一進一退は、進んでは退き、退いては進むことをいう四字熟語である。一字ずつ読めば、一は「ひと」、進は「すすむ」、一は「ひと」、退は「しりぞく」である。この順で読むと、語の骨格が見える。一進一退には、特定の一話に固定できる故事が残っていない。無理に物語を足さず、字義といまの慣用から読む。いまの日本語では、仕事や判断の現場に一進一退が現れやすい。意味の核は「進んでは退き、退いては進む」である。標語にする前に、字義が今の場に合うかを確かめる。一進一退は名詞、または「一進一退の気持ちで」のように修飾して使う。
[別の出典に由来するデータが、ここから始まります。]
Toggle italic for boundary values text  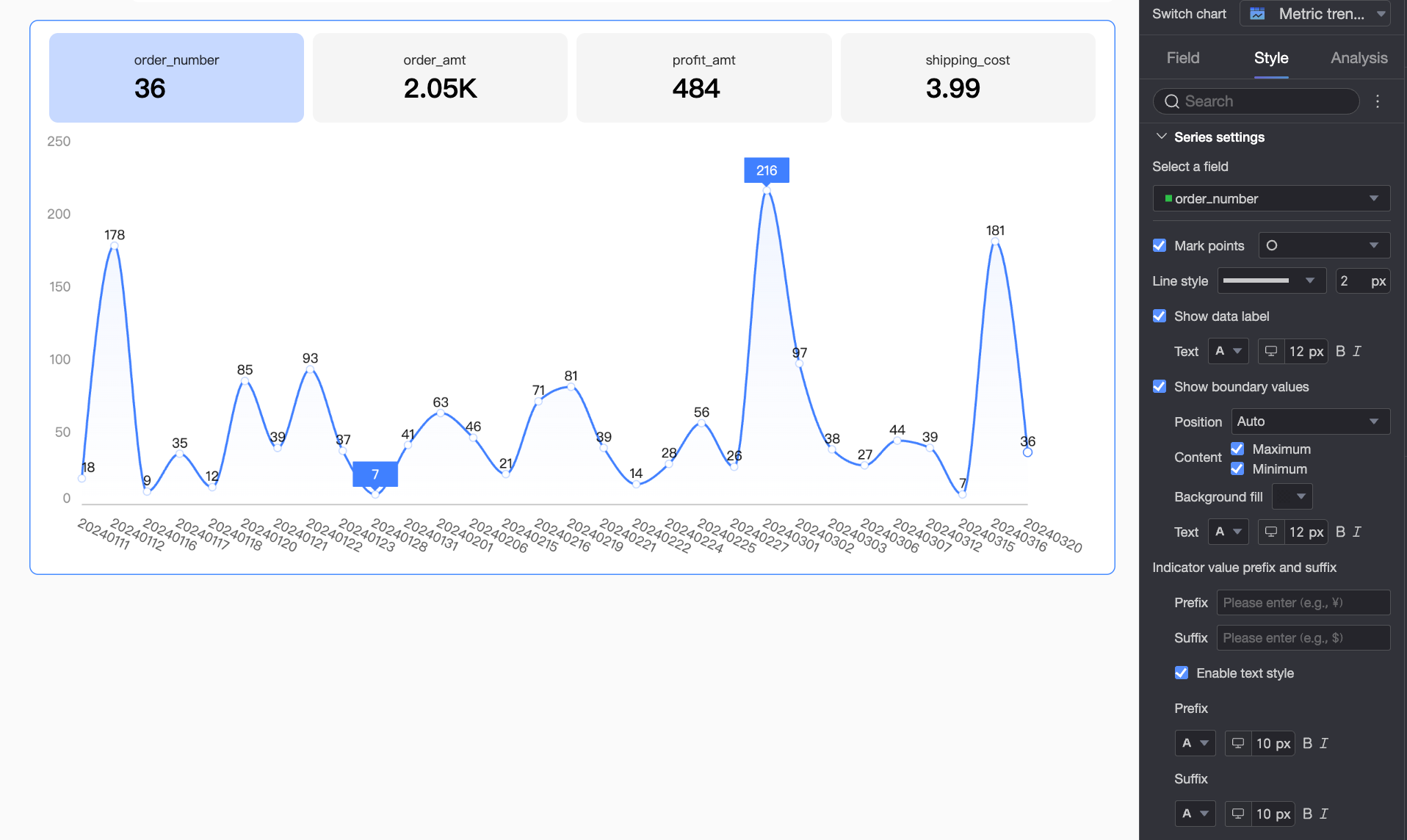tap(1357, 532)
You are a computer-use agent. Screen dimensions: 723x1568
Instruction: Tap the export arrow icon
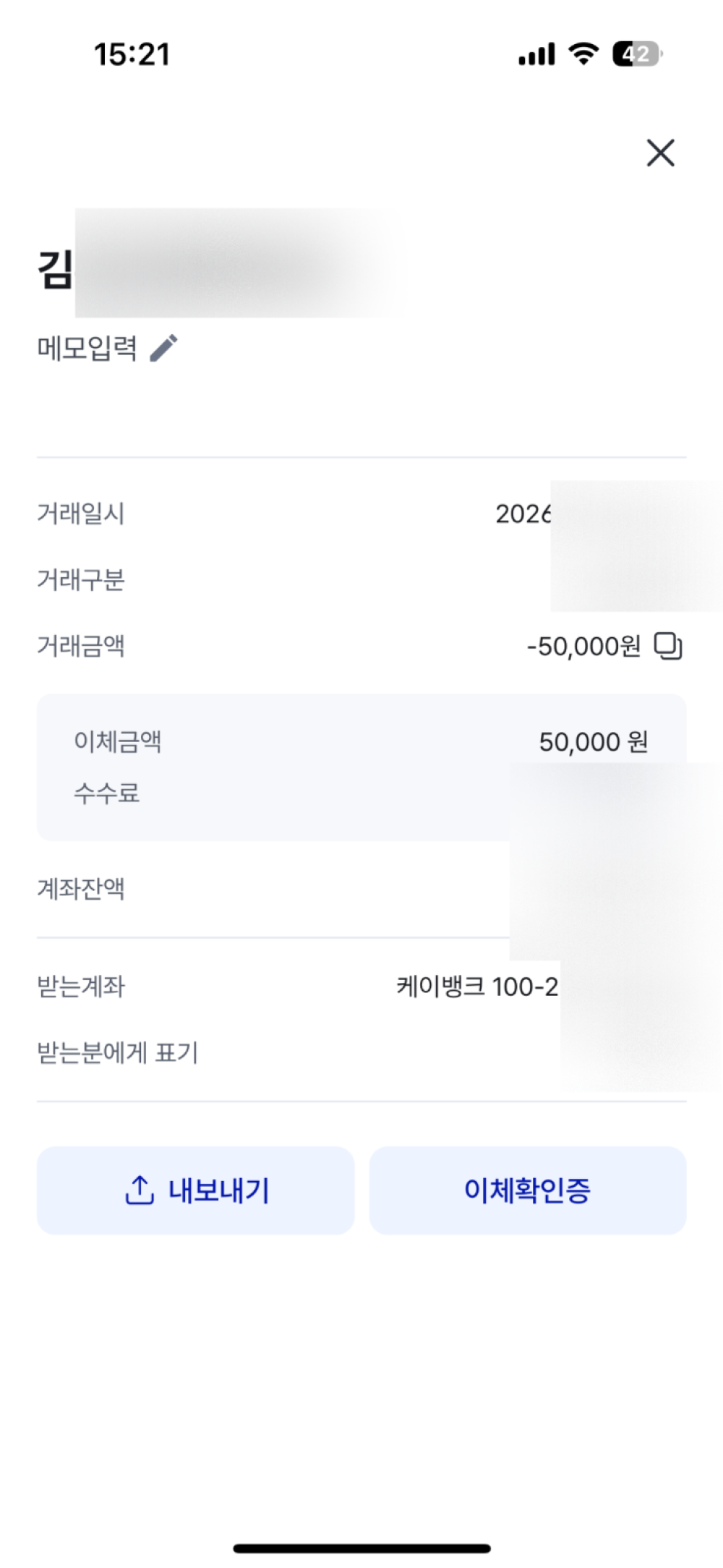point(140,1190)
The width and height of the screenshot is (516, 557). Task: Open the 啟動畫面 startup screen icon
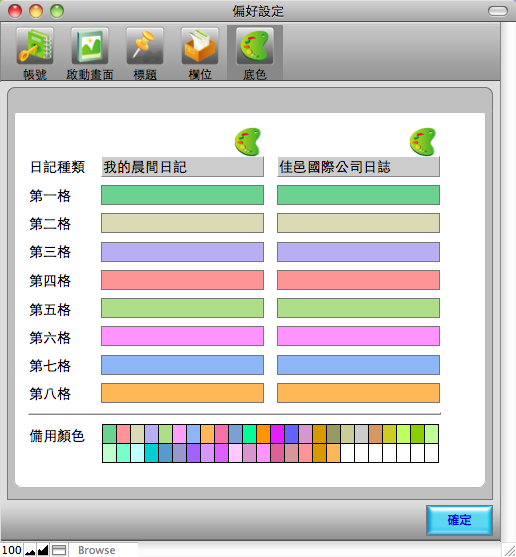tap(90, 46)
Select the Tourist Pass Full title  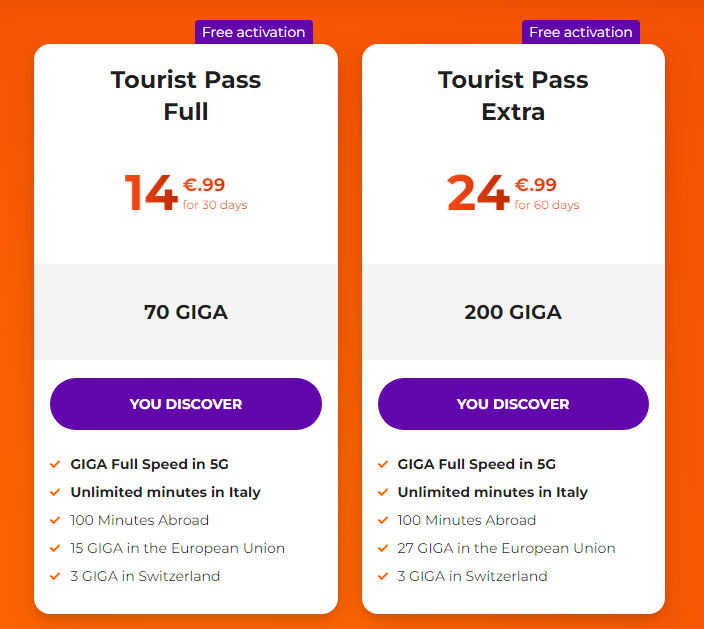click(x=186, y=95)
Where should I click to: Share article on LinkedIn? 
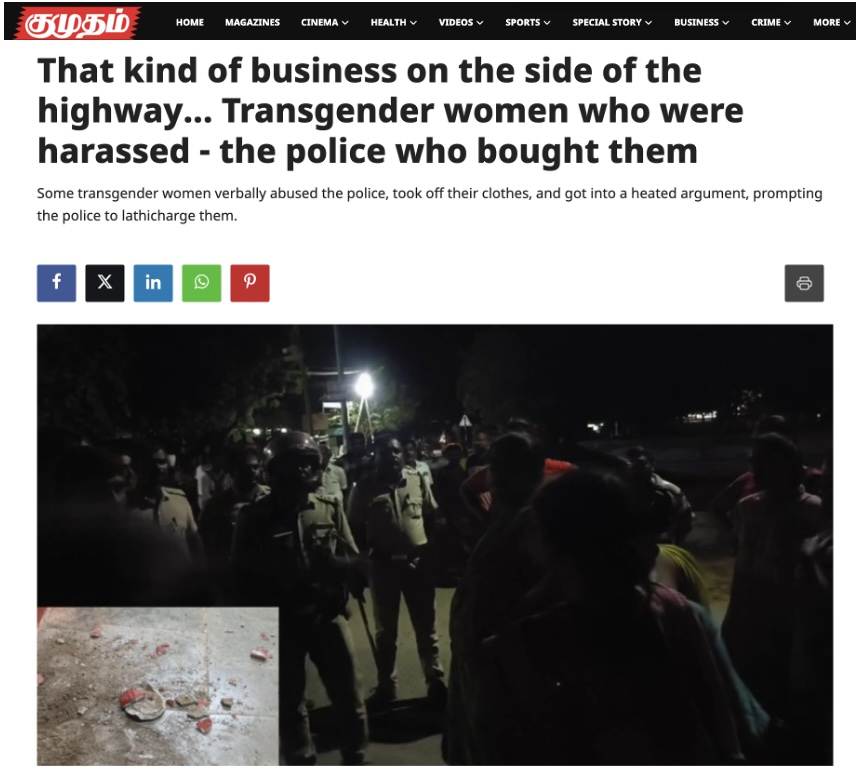pyautogui.click(x=153, y=283)
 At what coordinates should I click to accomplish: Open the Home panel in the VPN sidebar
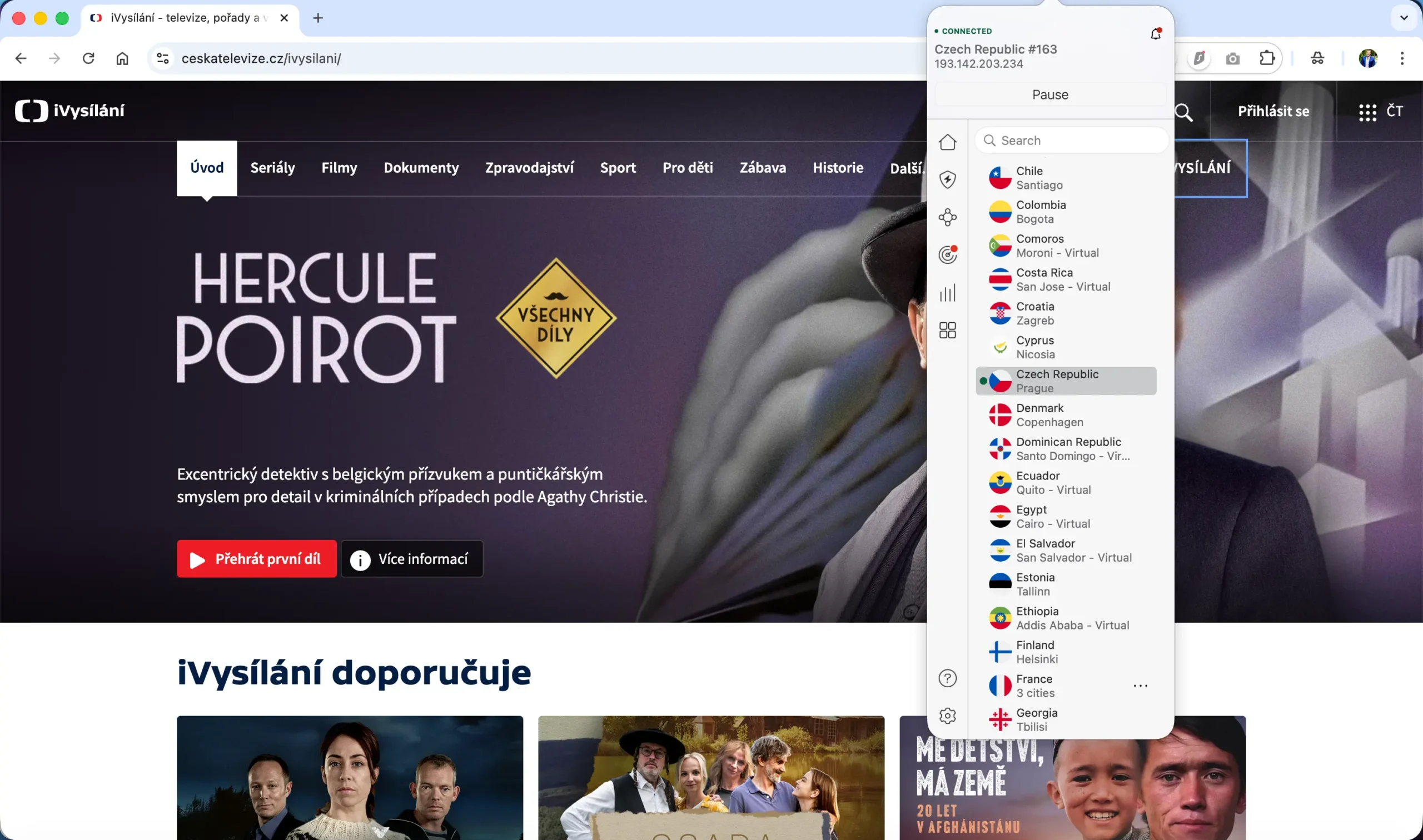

掲げる前に、今の場に字義が合うかを見る。一進一退を繰り返し掲げると、ポスターの文句になる。一度、字義に戻す。読みはいっしんいったい。検索で意味だけ拾うときも、四字の順と出典の有無は一緒に見る。似た語と並べると、輪郭がはっきりする。読みはいっしんいったい。一字ずつは、一は「ひと」、進は「すすむ」、一は「ひと」、退は「しりぞく」。出典が文献で確認できた語だけ故事の欄を出す。例文では一進一退を文の中に置く。物語が要らない語に劇は足さない。
字義
一
ひと
進
すすむ
一
ひと
退
しりぞく
使い方
- 一進一退の気持ちで、その仕事に臨んだ。
- 彼は一進一退を信条にしている。つまり、進んでは退き、退いては進む。